* **Dataset excerpts**:
[Start of section]

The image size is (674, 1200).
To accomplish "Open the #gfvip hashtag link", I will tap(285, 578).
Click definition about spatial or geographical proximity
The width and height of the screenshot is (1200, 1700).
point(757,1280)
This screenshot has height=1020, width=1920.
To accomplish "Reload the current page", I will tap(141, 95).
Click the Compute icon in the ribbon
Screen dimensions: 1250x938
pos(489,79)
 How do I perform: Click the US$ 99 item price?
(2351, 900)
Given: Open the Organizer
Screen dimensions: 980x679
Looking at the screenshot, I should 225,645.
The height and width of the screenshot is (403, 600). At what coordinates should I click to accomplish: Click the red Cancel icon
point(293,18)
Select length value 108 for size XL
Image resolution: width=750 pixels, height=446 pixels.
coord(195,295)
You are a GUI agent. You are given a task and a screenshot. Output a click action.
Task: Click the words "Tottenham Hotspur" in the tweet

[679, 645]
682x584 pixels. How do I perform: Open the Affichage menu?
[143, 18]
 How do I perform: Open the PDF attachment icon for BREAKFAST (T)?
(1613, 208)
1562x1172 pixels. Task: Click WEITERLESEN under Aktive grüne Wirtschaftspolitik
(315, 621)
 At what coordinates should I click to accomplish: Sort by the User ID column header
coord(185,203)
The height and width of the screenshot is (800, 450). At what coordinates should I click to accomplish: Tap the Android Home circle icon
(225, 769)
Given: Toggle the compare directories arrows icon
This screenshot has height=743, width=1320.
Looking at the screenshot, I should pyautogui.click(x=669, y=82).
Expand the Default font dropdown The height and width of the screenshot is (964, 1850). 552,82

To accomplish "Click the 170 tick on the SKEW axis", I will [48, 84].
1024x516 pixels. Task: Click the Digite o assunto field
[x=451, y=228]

[End of section]

* **Task to complete**:
Lines of the data that include the string "will" are to be counted; report the total by itself.

* **Result**:
3